Das rät die Ernährungskommission der Kinderärzte
Die Ernährungskommission der Deutschen Gesellschaft für Kinder- und Jugendmedizin „DGKJ“ sichtete zum vorliegenden Thema 53 aktuelle wissenschaftliche Studien und Richtlinien und kommt zu folgenden Ergebnissen:
- Derzeit kann die personalisierte Komplexität der Oligosaccharide in Frauenmilch in Säuglingsnahrungen nicht nachgeahmt werden.
- Hersteller von mit synthetischen Oligosacchariden angereicherten Säuglingsanfangs- und Folgenahrungen suggerieren in der Vermarktung über Packungen, Internetseiten, gesponsorte Blogs oder Zeitschriftenartikel eine größere Ähnlichkeit der Oligosaccharid-Zusammensetzung in Säuglingsnahrungen mit denen der menschlichen Milch. Dies ist sachlich falsch und kann zu einer Verbrauchertäuschung führen“, heißt es bei der Stiftung Kindergesundheit.
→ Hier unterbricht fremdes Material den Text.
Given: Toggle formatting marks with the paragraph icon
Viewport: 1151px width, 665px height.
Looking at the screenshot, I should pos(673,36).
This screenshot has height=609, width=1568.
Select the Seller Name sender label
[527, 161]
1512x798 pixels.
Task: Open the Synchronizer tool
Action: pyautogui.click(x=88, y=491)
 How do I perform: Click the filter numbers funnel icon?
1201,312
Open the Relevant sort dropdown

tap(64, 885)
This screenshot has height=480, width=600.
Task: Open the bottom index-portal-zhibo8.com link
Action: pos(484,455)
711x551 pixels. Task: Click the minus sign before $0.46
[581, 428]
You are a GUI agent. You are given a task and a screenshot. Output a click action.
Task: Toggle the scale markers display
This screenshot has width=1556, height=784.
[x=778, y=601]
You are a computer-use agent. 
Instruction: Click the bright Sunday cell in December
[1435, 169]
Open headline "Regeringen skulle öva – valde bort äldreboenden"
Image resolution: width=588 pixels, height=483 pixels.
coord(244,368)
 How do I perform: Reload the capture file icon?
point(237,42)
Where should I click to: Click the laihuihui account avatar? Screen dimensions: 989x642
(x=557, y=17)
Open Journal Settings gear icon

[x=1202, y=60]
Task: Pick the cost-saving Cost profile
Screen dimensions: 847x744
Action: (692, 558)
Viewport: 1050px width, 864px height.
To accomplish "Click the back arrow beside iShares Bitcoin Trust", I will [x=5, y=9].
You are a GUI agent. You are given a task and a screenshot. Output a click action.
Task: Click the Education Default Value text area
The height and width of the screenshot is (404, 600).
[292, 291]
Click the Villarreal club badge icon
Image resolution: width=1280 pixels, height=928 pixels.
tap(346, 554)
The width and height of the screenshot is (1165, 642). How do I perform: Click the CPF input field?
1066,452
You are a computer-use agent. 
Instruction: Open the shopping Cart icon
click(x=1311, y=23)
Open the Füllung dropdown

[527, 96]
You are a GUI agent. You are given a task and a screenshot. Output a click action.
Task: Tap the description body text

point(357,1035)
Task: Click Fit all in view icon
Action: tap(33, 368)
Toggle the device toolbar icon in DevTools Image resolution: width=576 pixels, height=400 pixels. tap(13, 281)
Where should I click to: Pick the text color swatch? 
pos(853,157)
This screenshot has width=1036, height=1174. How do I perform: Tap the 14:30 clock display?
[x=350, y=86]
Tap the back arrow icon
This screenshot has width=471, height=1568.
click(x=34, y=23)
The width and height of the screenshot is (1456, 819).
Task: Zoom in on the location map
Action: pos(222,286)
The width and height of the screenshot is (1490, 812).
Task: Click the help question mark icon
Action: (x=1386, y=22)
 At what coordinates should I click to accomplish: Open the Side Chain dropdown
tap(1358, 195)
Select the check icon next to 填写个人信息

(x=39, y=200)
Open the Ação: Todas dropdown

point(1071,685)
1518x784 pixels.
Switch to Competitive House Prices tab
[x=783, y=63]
Der Zusatz von einzelnen einfachen und kurzkettigen Oligosacchariden führt nicht zu einer Ähnlichkeit mit der komplexen Zusammensetzung von hunderten kurz- und langkettigen Oligosacchariden in menschlicher Milch.
- Die Verwendung von Begriffen wie „Humane Milch-Oligosaccharide“ und darauf verweisende Abkürzungen wie „HMO“ bei der Bewerbung von Säuglingsnahrung stellen eine unzulässige Idealisierung dar, die der Gesetzgebung der Europäischen Union widerspricht.
- Eine bevorzugte Verwendung von Säuglingsnahrungen mit synthetischen Oligosaccharid-Zusätzen wird deshalb auf der Basis der derzeitigen Datenlage nicht empfohlen.